Effects of open-market operations(2)

Interest rate changes as the price of a bill or bond changes, so, too, does its yield. An increase in the purchase of bonds will cause bond prices to rise, which amounts to a decrease in bond yields. A decrease in pond purchases causes bond prices to fall and bond yields to rise.
Because the Fed is a large buyer\seller relative to all other buyer\seller of U.S. government securities, the fed can (usually) affect the price of a bill or bond directly. It follows that the fed can also influence interest rates. In principal, the Fed could, if inflation expectations were constant. Change short-, medium-, or long-term interest rates by buying or selling securities aggressively in any of these markets. To maintain a give price (and therefore interest rate) for a bill, all the fed need do is to be prepared to buy or to sell as much as the rest of the traders care to sell or to buy at that "going" security price (interest rate)
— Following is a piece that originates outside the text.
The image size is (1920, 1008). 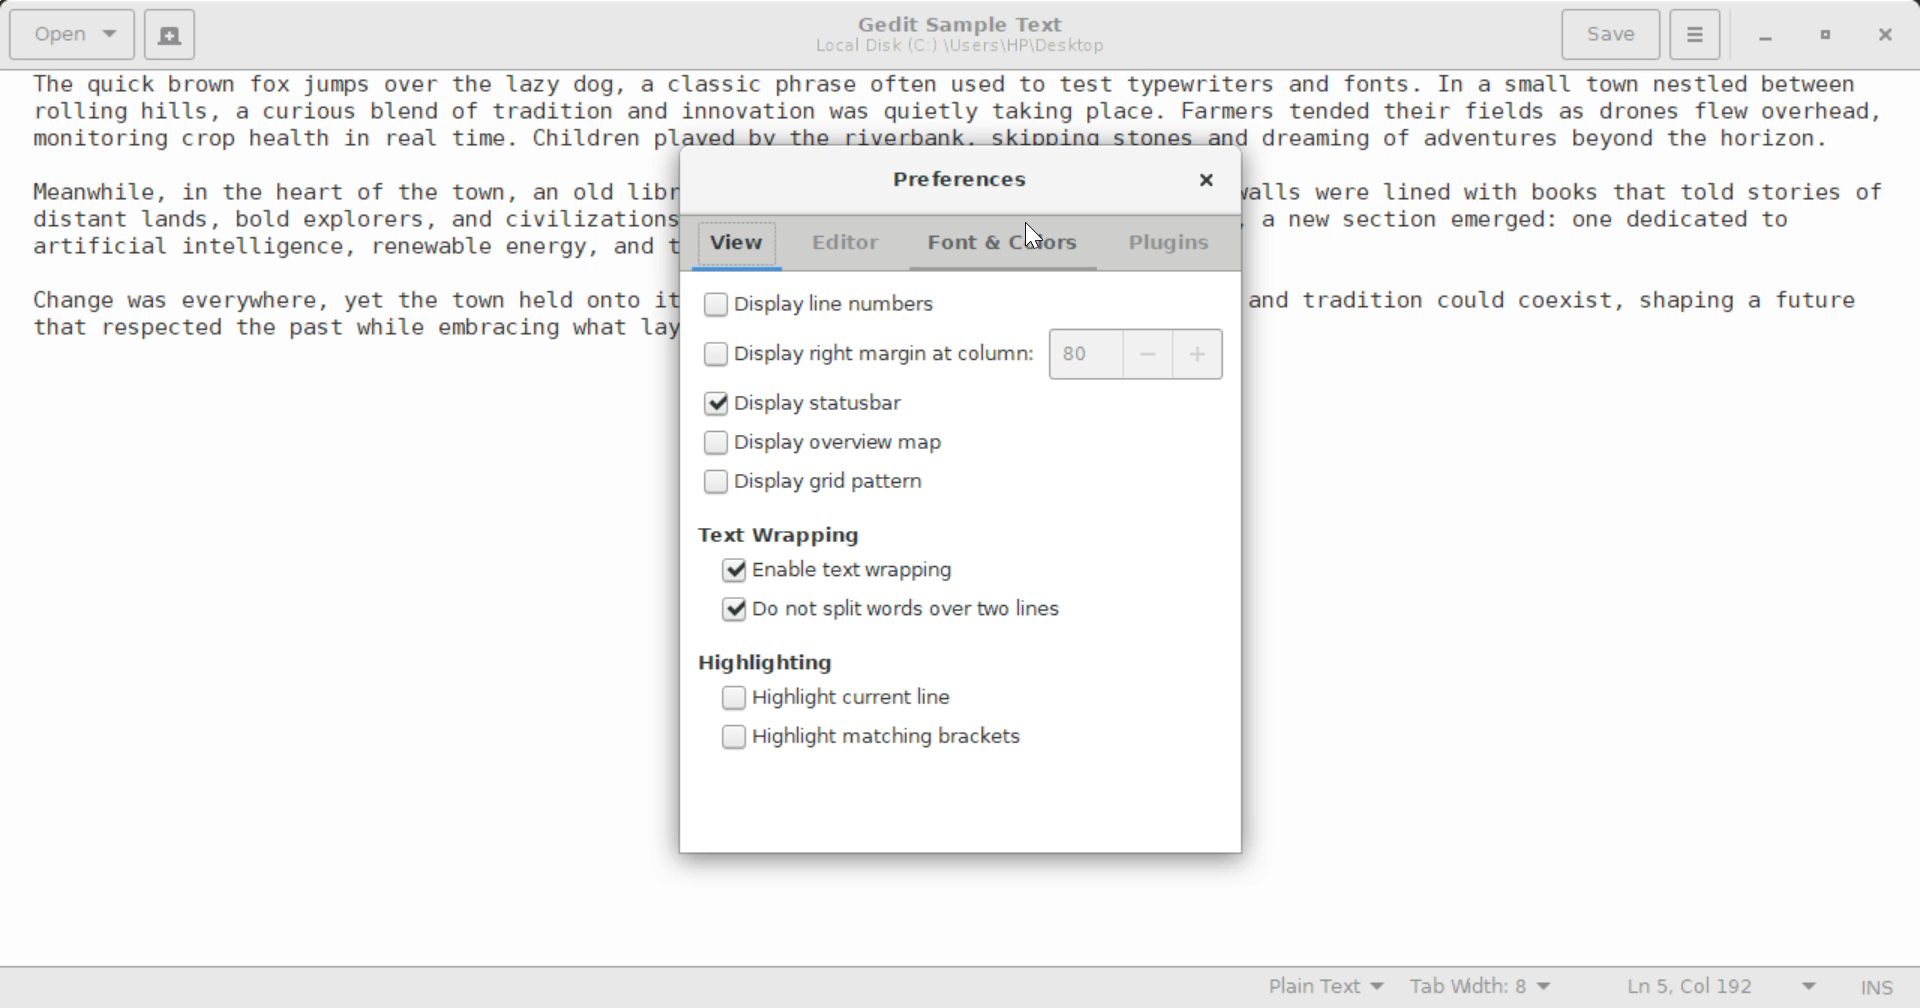 What do you see at coordinates (1712, 989) in the screenshot?
I see `Line & Character Count` at bounding box center [1712, 989].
Changes in expectations an "announcement effect" exists for open-market operations, as well as for the other monetary tools. " Fed watchers"- stock market analysts, brokerage house employees, general investors, corporate treasurers, and a host of other individuals, including university professors-monitor open-market operations and make their predictions about the future effects of open-market operations on such economic variables as interest rates and inflation. Unfortunately, complete agreement does not exist among economists a bout how expectations change specifically when specific open-market operation changes occur. On the one hand, one might interpret an increase in Fed purchases of securities as an expansionary monetary policy that will cause lower interest rates, increased business production and investment, and increased consumer spending. On the other hand, expansionary monetary policy might induce expectations of still higher future increase in the money stock and the anticipation of inflation. The expectation of higher rates of inflation will encourage money lenders to place an inflationary premium on interest rates; nominal interest rates will then rise. Moreover, an expectation of increased inflation may well discourage business investment and consumer spending.
Nonetheless, the view that open-market purchases are expansionary, even accounting for adjustments, remains the dominant view within the economic profession.